▶ WHAT TO DO
Reproduce without alteration the stretch of items from the line that contains "comprised (162, 777)" through the line that contains "used (148, 540)", including both of those lines.

▶ INFORMATION SHOWN
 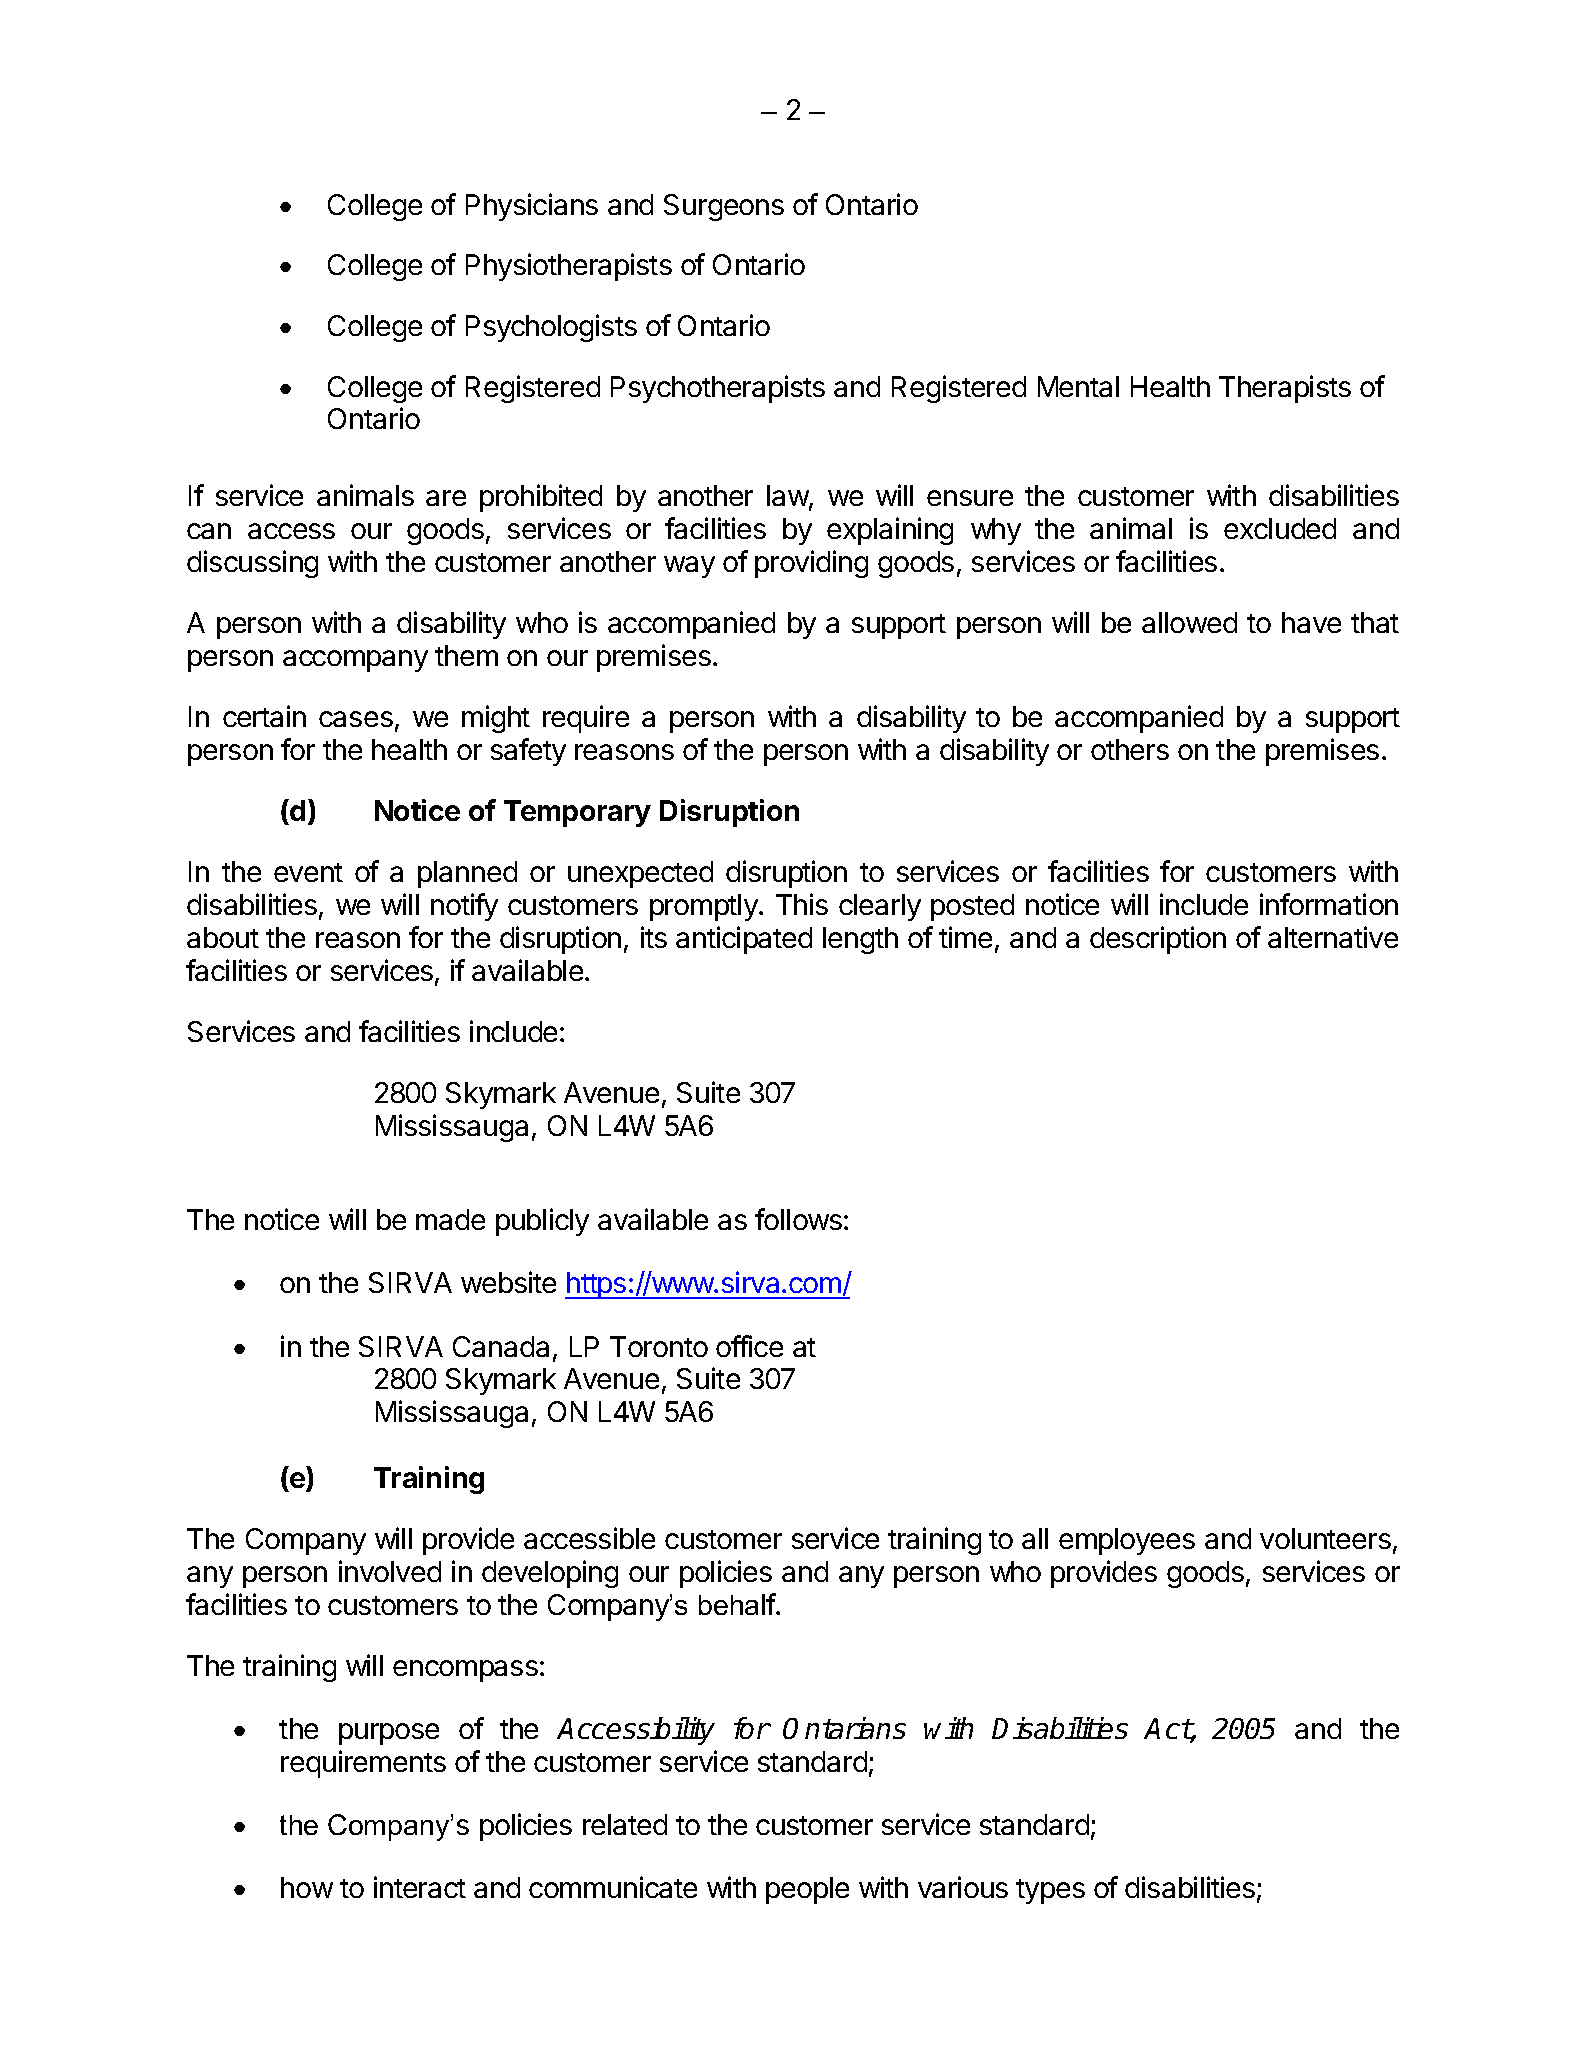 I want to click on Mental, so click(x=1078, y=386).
...
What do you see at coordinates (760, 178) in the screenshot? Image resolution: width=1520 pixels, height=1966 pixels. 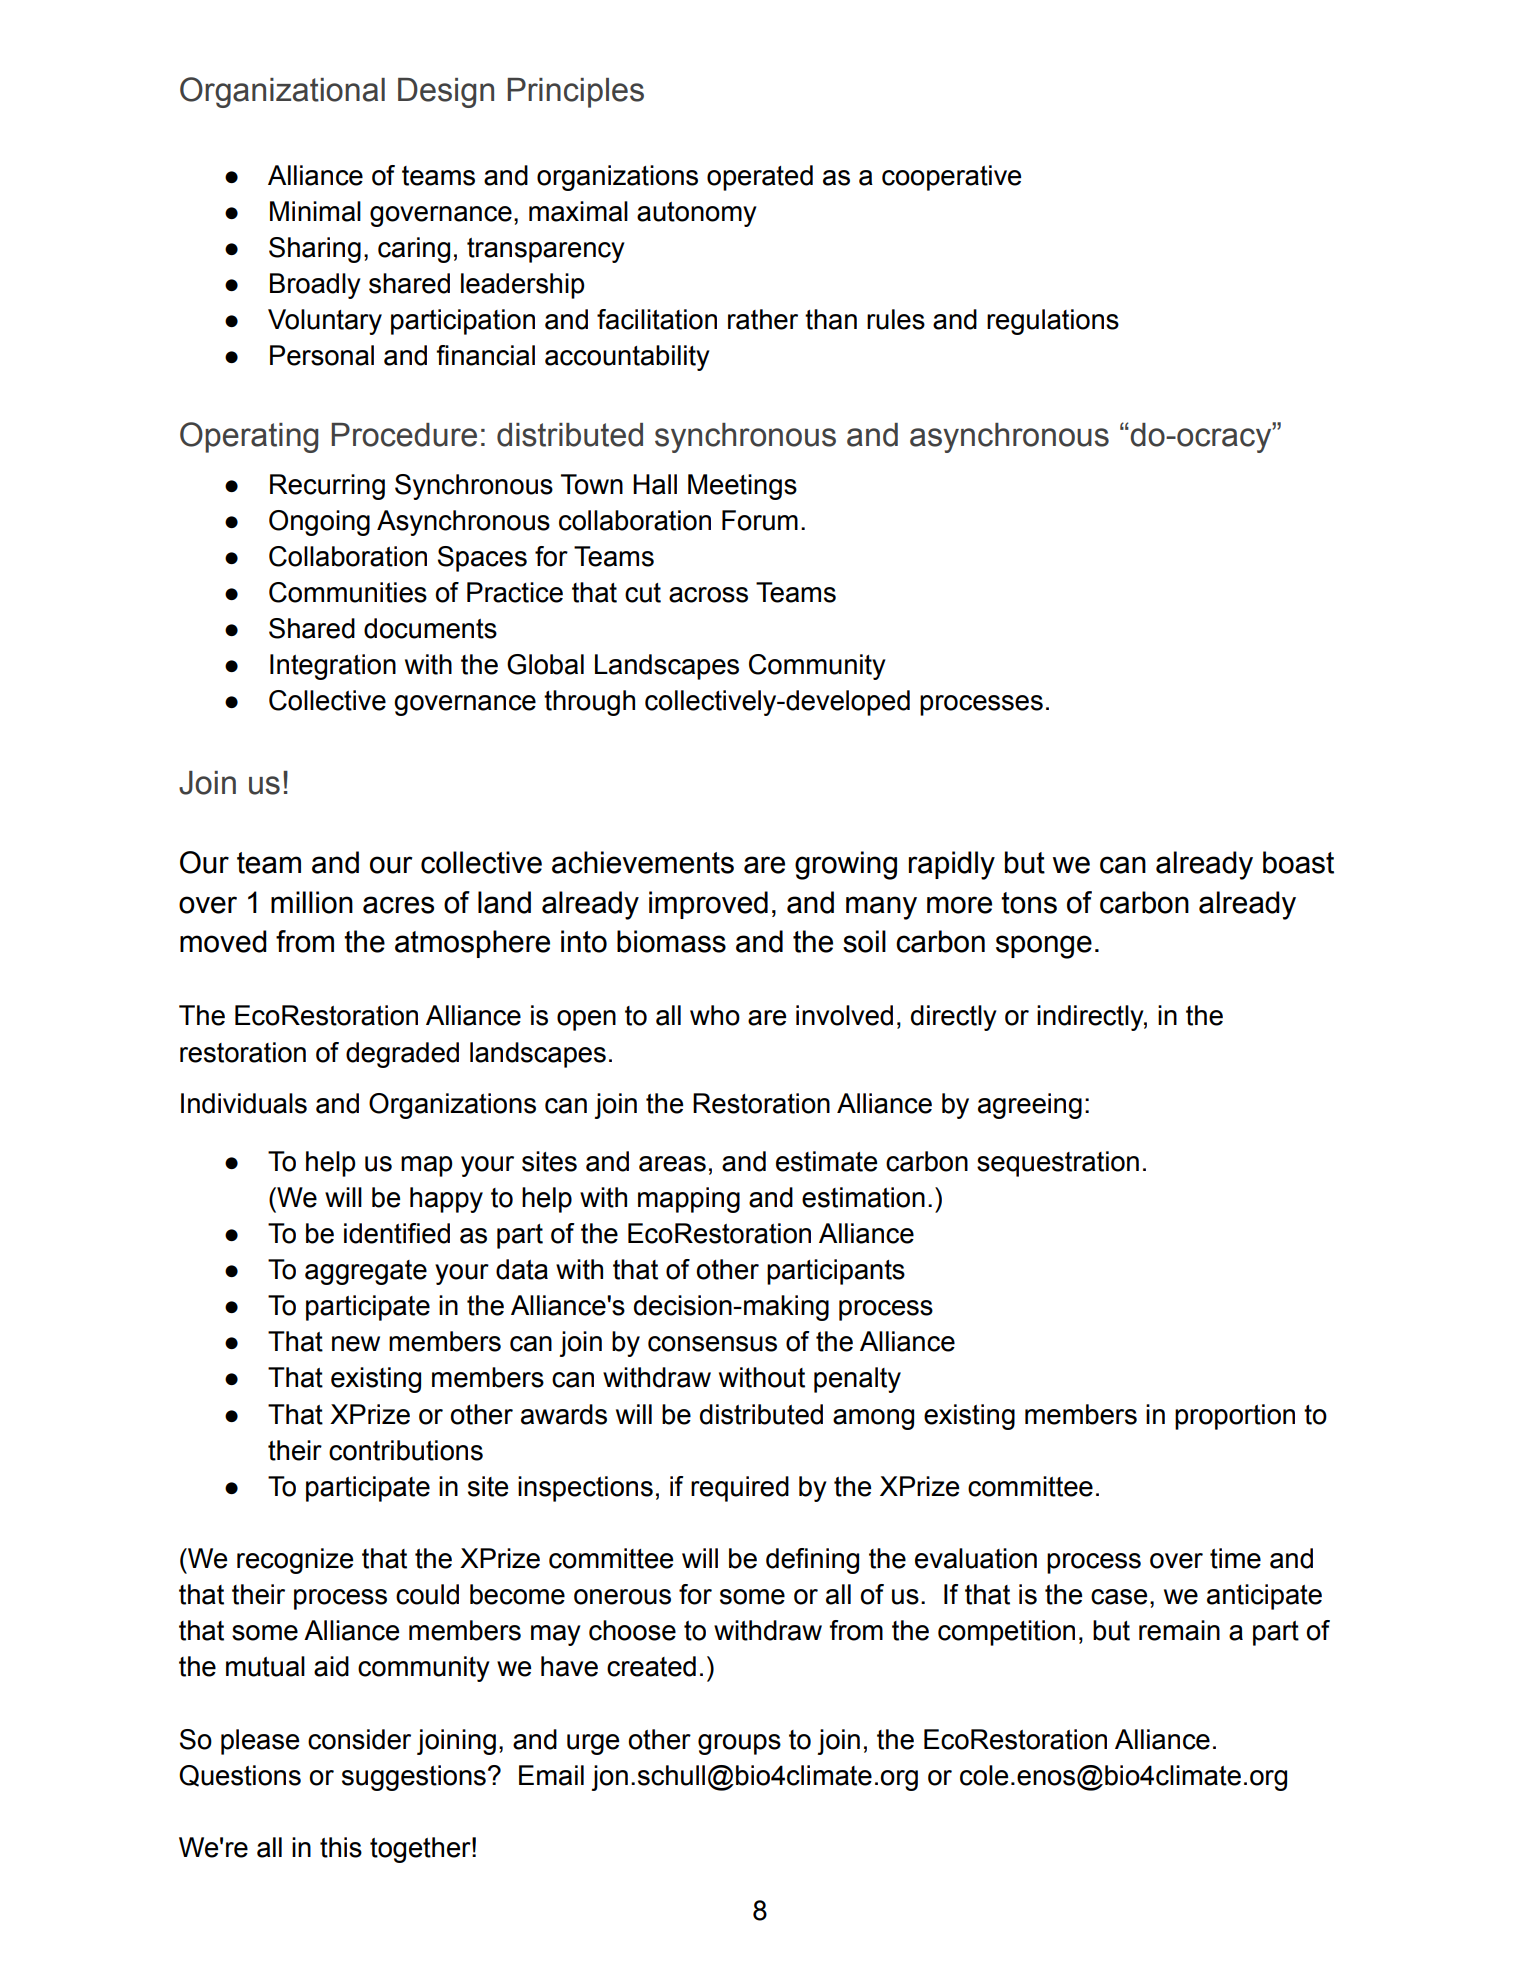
--
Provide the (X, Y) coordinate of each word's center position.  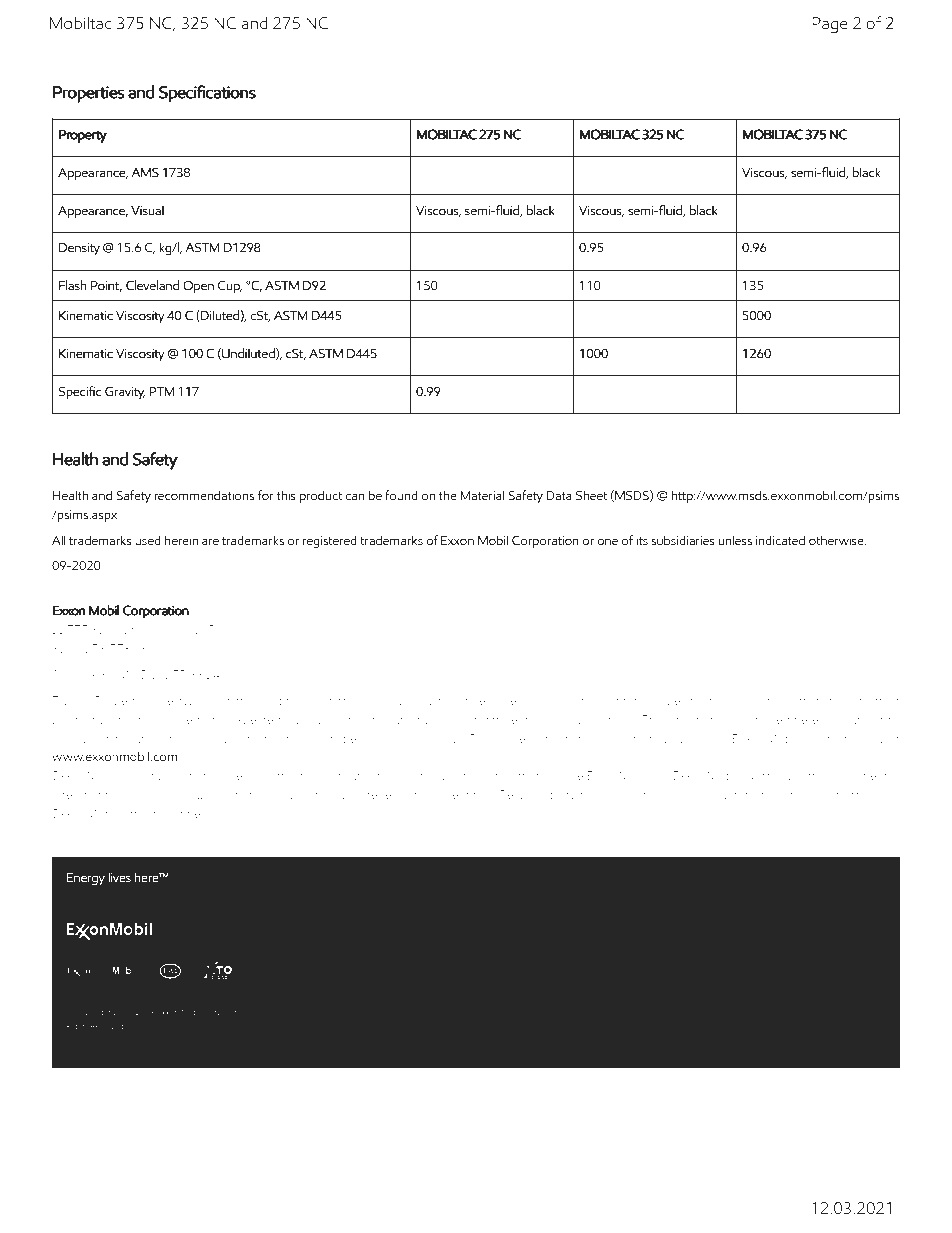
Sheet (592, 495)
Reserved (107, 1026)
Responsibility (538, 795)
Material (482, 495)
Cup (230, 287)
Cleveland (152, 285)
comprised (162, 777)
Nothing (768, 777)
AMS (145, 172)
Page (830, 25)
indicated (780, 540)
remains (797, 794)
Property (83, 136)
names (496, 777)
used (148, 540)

▶ FULL ANSWER
comprised (162, 777)
Nothing (768, 777)
AMS (145, 172)
Page (830, 25)
indicated (780, 540)
remains (797, 794)
Property (83, 136)
names (496, 777)
used (148, 540)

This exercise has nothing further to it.